Uno principale, fino a otto secondari
La legge consente un'attività principale e un numero limitato di attività secondarie: nella pratica si lavora con un codice principale e fino a otto secondari.
Il codice principale determina come viene classificata l'impresa e, in alcuni casi, quali autorizzazioni servono.
Attenzione alla revisione 3
Con l'entrata in vigore della revisione 3 molti codici sono stati rinumerati. Lo sviluppo software su commessa, per esempio, non è più 6201 ma 6210; le costruzioni di edifici sono passate a 4100; i ristoranti a 5611.
Le liste che circolano online sono spesso ferme alla revisione precedente: usarle significa presentare un fascicolo con codici inesistenti.
Come scegliere bene
Parti dall'attività che genererà la maggior parte del fatturato e mettila come principale. Aggiungi come secondarie solo quelle che pensi di svolgere davvero entro un anno o due.
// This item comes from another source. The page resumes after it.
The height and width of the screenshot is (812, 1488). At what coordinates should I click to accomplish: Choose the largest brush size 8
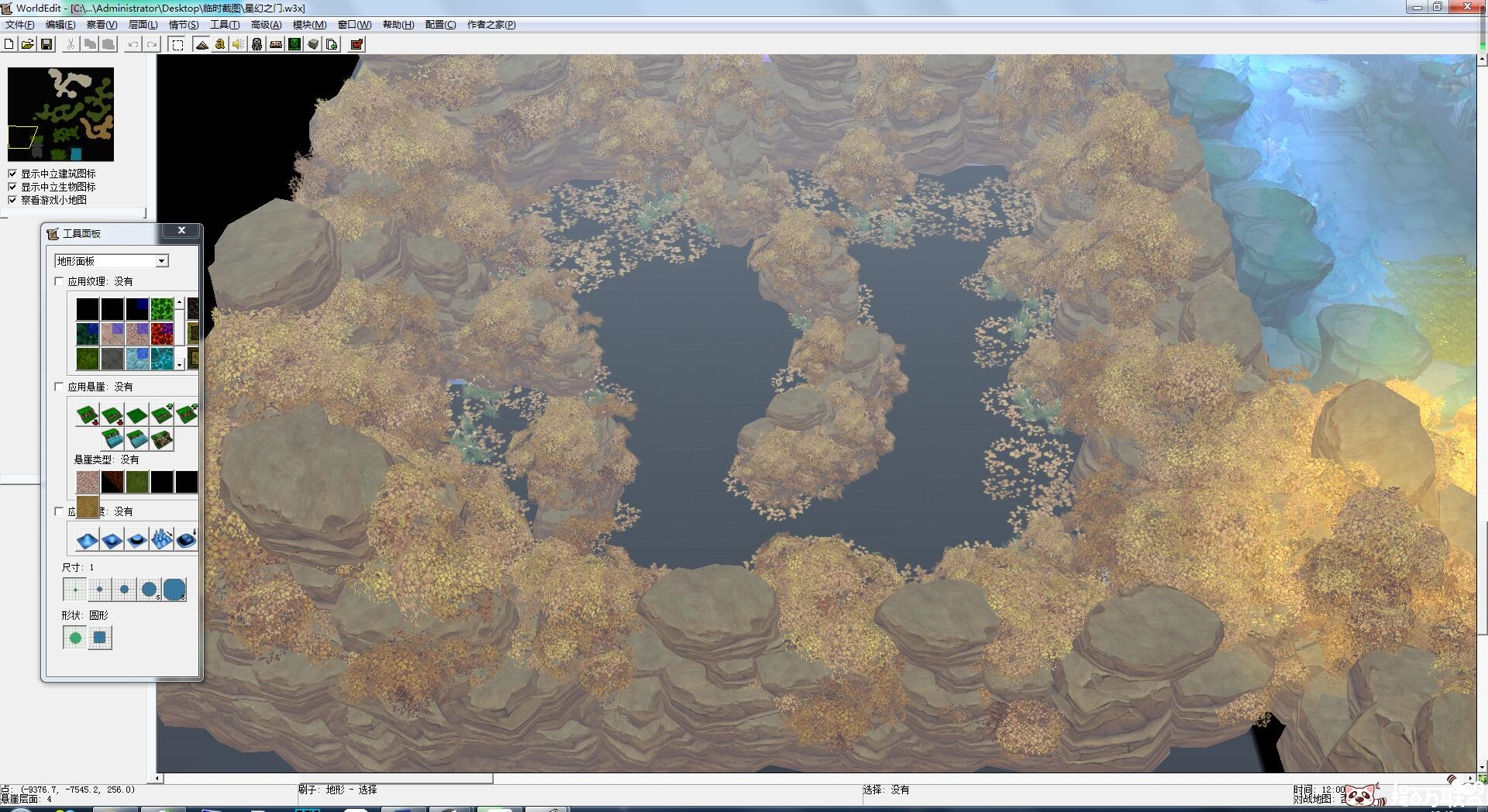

Riempire l'elenco di codici “per sicurezza” non aiuta: alcune attività richiedono autorizzazioni e possono complicare la registrazione.
Attività regolamentate
Alcuni codici richiedono licenze, requisiti professionali o autorizzazioni sanitarie. Se il tuo settore è regolamentato, verificalo prima del deposito, non dopo.
Cambiare i codici in seguito è possibile, ma comporta una modifica al registro con relativi tempi e costi.
Domande frequenti
Quanti codici posso avere?
Uno principale e fino a otto secondari nella pratica corrente.
Posso aggiungere codici dopo?
Sì, con una modifica al Registro delle Imprese.
Il codice 6201 esiste ancora?
Nella revisione 3 lo sviluppo software su commessa è 6210. Le liste con 6201 sono datate.